Le Tribunal administratif de Montreuil, statuant en référé sur le fondement de l'article L. 521-3 du code de justice administrative, était saisi par M. A... d'une demande d'injonction visant à obtenir une attestation de prolongation d'instruction de sa demande de renouvellement de titre de séjour. En cours d'instance, le préfet de la Seine-Saint-Denis a délivré l'attestation sollicitée et a accordé un nouveau titre de séjour pluriannuel à l'intéressé. Le juge des référés a constaté que les conclusions à fin d'injonction étaient devenues sans objet et a prononcé un non-lieu à statuer sur ces conclusions. En application de l'article L. 761-1 du code de justice administrative, l'Etat a été condamné à verser 800 euros à M. A... au titre des frais exposés.
Texte intégral
Vu la procédure suivante :
Par une requête, enregistrée le 7 juin 2025, M. B... A..., représenté par Me Hervet, demande au juge des référés du tribunal, statuant sur le fondement de l’article L. 521-3 du code de justice administrative :
1°) d’enjoindre au préfet de la Seine-Saint-Denis de le convoquer à un rendez-vous afin de lui délivrer une attestation de prolongation d’instruction de sa demande de renouvellement de titre de séjour, dans un délai de trois jours à compter de la notification de l’ordonnance à intervenir et sous astreinte de 100 euros par jour de retard ;
2°) de mettre à la charge de l’Etat le versement de la somme de 800 euros en application de l’article L. 761-1 du code de justice administrative.
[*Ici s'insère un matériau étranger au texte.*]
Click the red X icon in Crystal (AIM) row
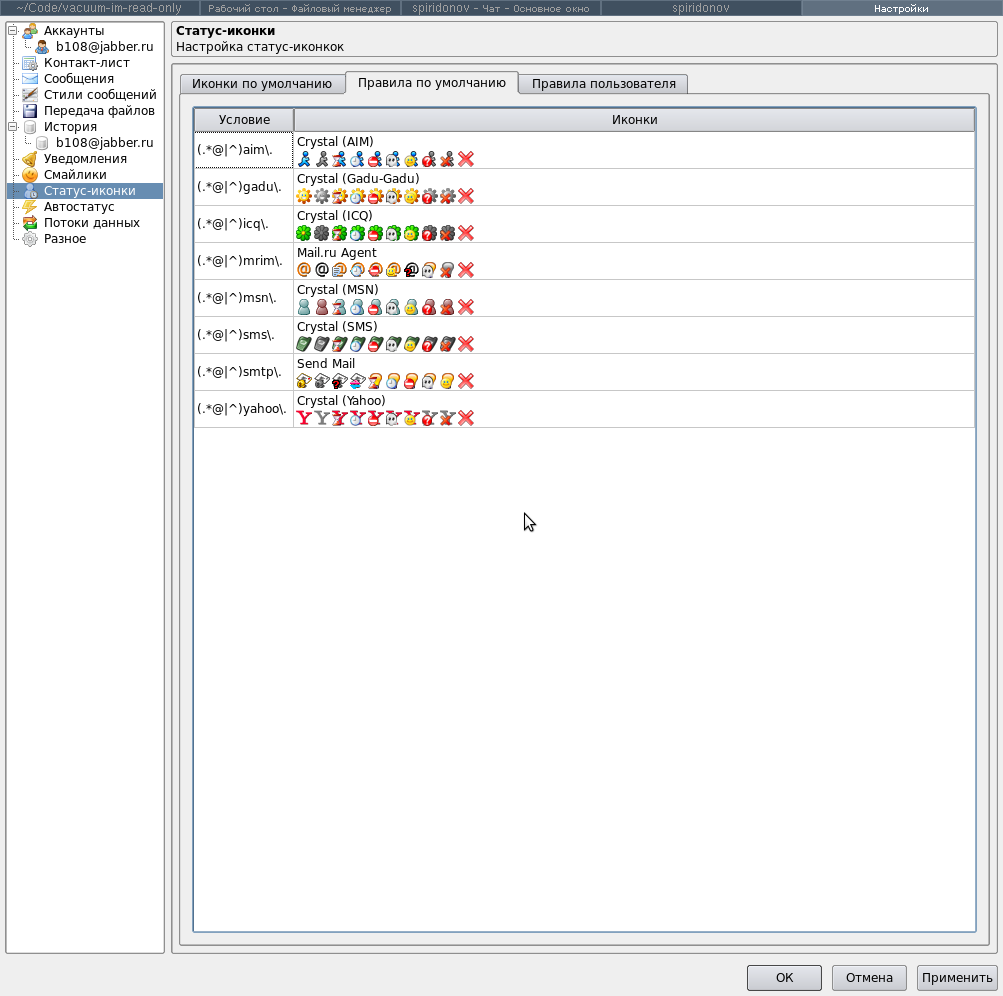 466,159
Par un mémoire en défense, enregistré le 15 juillet 2025, le préfet de la Seine-Saint-Denis conclut au rejet de la requête et soutient qu’elle est dépourvue d’objet dans la mesure où le requérant a été mis en possession, le 26 juin 2025, d’une attestation de prolongation d’instruction et que son nouveau titre de séjour est actuellement en cours de fabrication.
Vu les autres pièces du dossier.
Vu le code de justice administrative.
La présidente du tribunal a désigné M. Toutain, vice-président, pour statuer sur les demandes en référé.
Considérant ce qui suit :
1. Il résulte de l’instruction que, postérieurement à l’introduction de la requête, le préfet de la Seine-Saint-Denis a délivré à M. A..., le 26 juin 2025, une attestation de prolongation d’instruction et a, en outre, statué favorablement sur sa demande de renouvellement de titre, la nouvelle carte de séjour pluriannuelle accordée à l’intéressé, valable du 26 juin 2025 au 25 septembre 2027, étant en cours de fabrication. Par suite, les conclusions à fin d’injonction sous astreinte présentées par le requérant sont devenues sans objet, de sorte qu’il n’y a plus lieu d’y statuer.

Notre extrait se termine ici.